The midbrain lies between the hindbrain and the forebrain and connects the two.  It receives sensory information and sends it to the appropriate part of the forebrain. The midbrain also controls certain auditory reflexes and posture.

C) Hindbrain:

It consists of three main parts, i.e. Medulla oblongata, Cerebellum, and Pons.

(i) The Medulla oblongata

The medulla oblongata is found at the top of the spinal cord. It controls breathing, heart rate, and blood pressure.

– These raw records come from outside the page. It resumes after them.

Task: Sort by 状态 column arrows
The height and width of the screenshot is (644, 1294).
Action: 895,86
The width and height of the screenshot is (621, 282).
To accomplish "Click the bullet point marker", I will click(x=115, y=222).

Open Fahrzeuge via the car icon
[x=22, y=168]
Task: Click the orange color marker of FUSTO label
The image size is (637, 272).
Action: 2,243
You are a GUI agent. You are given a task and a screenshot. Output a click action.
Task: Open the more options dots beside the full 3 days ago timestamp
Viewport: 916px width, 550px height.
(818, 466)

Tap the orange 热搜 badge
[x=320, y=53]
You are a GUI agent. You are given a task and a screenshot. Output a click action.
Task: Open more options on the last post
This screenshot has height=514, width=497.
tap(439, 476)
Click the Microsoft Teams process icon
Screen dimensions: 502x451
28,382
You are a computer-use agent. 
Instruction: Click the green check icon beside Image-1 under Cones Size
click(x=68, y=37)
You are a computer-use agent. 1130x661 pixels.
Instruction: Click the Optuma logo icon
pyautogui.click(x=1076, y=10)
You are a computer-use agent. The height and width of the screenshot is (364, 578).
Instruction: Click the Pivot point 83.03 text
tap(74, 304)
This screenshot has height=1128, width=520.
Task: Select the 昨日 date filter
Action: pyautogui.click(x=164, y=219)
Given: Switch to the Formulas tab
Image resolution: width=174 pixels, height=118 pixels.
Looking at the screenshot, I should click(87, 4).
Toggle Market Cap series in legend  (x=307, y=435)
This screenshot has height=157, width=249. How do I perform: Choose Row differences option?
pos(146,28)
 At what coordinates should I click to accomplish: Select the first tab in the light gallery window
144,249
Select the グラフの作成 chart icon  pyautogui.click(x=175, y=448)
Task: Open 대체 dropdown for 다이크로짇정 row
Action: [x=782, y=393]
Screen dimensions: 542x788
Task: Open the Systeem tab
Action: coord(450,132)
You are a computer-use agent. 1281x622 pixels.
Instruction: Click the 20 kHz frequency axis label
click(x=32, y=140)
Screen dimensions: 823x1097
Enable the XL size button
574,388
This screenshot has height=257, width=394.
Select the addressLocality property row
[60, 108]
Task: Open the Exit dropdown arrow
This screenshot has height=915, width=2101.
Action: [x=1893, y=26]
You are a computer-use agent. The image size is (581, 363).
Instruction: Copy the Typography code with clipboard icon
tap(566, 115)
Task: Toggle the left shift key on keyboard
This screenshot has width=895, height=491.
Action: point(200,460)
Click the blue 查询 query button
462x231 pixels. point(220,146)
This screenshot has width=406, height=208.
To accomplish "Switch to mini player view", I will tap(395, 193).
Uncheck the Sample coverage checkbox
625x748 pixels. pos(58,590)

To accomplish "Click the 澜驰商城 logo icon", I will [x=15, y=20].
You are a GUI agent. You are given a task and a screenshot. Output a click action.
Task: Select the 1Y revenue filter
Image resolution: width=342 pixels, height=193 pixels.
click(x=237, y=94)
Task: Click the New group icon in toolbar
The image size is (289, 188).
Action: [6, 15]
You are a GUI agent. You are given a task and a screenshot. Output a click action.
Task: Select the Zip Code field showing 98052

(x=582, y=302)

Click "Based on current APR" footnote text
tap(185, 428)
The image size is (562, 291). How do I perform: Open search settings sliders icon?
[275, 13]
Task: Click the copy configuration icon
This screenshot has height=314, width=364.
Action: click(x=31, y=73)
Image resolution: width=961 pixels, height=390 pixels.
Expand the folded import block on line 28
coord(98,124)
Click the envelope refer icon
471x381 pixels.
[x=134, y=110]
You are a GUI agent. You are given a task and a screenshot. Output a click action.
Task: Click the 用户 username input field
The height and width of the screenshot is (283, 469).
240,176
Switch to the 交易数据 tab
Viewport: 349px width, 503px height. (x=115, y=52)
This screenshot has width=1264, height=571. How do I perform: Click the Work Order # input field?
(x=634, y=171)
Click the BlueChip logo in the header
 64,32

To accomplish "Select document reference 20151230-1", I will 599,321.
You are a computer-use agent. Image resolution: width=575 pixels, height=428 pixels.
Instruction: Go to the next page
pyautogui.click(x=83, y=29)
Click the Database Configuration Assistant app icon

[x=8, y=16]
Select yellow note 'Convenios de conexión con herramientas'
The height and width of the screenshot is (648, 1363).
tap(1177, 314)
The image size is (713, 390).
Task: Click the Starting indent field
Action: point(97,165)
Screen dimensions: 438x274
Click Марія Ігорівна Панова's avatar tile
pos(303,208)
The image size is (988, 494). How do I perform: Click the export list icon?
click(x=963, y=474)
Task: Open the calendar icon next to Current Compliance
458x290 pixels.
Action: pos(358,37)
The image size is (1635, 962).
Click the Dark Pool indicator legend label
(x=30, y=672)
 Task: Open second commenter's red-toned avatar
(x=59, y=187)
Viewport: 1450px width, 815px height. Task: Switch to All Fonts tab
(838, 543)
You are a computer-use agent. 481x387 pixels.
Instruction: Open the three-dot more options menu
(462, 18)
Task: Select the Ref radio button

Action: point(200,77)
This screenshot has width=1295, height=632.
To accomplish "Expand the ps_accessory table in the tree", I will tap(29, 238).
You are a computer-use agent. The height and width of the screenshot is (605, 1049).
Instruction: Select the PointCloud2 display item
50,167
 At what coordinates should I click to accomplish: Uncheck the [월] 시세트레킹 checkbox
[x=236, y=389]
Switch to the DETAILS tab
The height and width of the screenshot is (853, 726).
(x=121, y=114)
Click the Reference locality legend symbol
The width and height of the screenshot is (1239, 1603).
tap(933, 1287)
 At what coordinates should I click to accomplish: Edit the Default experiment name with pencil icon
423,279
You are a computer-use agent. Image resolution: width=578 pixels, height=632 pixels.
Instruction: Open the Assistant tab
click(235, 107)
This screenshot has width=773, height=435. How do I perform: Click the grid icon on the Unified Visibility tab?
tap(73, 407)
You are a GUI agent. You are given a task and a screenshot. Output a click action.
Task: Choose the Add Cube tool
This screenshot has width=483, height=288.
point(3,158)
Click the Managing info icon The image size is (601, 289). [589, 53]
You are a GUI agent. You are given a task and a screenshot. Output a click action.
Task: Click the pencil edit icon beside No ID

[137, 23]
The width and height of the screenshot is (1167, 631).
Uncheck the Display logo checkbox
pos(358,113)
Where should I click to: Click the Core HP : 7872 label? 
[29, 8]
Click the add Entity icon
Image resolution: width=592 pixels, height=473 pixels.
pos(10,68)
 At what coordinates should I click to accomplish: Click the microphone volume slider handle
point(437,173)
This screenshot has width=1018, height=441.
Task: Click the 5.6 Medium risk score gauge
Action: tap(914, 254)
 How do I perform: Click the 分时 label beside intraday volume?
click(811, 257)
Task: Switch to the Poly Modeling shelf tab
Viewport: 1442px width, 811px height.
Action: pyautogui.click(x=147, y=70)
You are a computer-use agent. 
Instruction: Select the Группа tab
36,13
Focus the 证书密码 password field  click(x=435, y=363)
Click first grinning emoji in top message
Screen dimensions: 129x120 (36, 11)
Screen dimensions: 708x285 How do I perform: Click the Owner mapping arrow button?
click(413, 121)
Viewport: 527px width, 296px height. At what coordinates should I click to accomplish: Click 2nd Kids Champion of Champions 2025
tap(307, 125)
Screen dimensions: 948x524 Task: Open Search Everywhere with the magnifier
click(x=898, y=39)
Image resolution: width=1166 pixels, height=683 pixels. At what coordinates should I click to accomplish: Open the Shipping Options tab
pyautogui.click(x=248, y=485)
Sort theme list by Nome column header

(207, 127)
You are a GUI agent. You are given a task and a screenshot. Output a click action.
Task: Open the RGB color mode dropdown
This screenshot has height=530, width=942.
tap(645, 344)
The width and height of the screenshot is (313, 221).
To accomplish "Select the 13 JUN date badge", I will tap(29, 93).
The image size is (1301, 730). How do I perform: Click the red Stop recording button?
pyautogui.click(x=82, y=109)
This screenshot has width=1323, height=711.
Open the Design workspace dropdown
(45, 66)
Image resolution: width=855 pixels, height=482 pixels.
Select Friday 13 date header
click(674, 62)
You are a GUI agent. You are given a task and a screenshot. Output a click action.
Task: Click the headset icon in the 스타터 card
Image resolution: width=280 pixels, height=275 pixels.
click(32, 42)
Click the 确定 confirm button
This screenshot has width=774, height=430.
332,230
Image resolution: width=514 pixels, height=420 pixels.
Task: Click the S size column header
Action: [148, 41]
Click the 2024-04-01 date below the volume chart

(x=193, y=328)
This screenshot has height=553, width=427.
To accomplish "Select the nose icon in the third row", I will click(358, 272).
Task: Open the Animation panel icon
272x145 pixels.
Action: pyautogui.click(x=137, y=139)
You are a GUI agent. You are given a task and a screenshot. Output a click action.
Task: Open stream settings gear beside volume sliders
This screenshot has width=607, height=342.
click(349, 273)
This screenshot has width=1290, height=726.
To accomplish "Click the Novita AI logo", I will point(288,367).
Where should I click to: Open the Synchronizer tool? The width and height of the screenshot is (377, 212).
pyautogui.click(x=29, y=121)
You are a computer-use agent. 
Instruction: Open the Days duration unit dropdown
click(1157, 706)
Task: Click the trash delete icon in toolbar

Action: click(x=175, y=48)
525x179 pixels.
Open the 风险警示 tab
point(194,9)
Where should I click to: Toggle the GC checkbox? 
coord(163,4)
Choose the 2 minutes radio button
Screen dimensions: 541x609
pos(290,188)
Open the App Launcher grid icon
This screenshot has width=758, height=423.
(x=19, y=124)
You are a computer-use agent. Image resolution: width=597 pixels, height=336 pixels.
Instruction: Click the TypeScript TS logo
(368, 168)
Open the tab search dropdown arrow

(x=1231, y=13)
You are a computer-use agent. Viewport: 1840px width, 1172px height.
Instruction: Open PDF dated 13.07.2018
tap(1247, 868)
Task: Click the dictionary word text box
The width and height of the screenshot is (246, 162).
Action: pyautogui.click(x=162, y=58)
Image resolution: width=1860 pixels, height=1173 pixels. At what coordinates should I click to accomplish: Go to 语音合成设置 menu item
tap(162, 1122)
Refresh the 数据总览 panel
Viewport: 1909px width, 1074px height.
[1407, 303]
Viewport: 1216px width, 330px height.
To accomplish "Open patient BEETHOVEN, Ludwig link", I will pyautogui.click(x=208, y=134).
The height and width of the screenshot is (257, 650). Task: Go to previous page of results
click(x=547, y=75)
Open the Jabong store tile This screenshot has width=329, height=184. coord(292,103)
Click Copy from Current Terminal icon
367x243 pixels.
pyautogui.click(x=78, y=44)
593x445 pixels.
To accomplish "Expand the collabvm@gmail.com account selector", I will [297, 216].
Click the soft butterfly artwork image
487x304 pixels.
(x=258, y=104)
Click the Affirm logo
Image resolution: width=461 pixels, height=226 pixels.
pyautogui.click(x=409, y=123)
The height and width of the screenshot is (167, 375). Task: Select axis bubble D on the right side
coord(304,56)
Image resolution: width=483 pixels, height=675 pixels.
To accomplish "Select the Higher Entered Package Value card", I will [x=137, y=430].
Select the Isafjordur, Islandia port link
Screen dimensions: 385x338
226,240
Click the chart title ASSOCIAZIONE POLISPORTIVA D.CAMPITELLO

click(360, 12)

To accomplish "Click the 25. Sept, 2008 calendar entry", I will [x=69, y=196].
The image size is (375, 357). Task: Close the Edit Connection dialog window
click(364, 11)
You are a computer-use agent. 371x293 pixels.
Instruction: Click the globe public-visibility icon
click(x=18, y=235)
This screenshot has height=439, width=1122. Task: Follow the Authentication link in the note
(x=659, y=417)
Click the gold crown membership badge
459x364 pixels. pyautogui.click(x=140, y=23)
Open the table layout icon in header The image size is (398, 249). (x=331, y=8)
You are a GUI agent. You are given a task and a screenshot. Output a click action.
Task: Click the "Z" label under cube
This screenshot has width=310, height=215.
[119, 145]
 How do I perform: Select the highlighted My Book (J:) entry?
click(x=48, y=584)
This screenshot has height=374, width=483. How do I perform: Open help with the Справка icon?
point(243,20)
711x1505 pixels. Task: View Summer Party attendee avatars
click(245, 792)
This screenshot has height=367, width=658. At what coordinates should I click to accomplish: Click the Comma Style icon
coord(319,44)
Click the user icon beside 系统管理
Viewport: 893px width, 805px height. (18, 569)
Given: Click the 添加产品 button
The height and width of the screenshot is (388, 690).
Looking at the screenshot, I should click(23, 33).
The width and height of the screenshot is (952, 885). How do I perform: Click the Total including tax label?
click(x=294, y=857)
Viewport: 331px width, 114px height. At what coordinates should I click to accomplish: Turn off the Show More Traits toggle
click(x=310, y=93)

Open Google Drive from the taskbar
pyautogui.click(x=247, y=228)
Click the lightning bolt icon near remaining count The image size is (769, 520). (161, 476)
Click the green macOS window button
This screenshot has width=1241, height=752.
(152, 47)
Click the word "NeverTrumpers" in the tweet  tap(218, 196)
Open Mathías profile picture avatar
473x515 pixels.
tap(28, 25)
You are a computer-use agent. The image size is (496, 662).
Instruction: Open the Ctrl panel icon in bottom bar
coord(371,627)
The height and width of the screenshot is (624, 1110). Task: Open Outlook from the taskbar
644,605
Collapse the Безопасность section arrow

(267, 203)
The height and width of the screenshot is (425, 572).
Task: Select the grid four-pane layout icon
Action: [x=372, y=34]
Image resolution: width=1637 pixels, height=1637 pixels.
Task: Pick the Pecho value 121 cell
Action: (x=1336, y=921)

  • It also regulates vital functions such as respiratory function, heartbeat. It also controls many reflexes like vomiting, coughing, sneezing, hiccups, and swallowing.
  • The information that passes between the spinal cord and the rest of the brain passes through the spinal cord.

(ii) The Cerebellum

The cerebellum is behind the medulla. It coordinates muscle movements.

(iii) Pons

Pons is present above the medulla. It helps the spinal cord control breathing. It also serves as a link between the cerebellum and the spinal cord.

The medulla, pons, and midbrain connect the rest of the brain to the spinal cord. They are collectively referred to as the brainstem

Parts and function of the spinal cord.

Definition: The spinal cord is a tubular bundle of nerves that is an extension of the medulla oblongata. It starts from the brainstem and extends to the lower back. It is also covered with meninges. The spinal cord is protected by the vertebral column.

  •  The outer region of the spinal cord is made up of white matter (containing myelinated axons).
  • The central region is butterfly-shaped and surrounds the central channel. It is made up of gray matter (containing the cell bodies of neurons).
  •  31 pairs of spinal nerves arise along the spinal cord. They are “mixed” nerves because each contains axons of sensory and motor neurons.

Spinal Nerve Roots: Spinal nerves have two roots

  •  The dorsal root contains sensory axons and a ganglion where the cell bodies are located.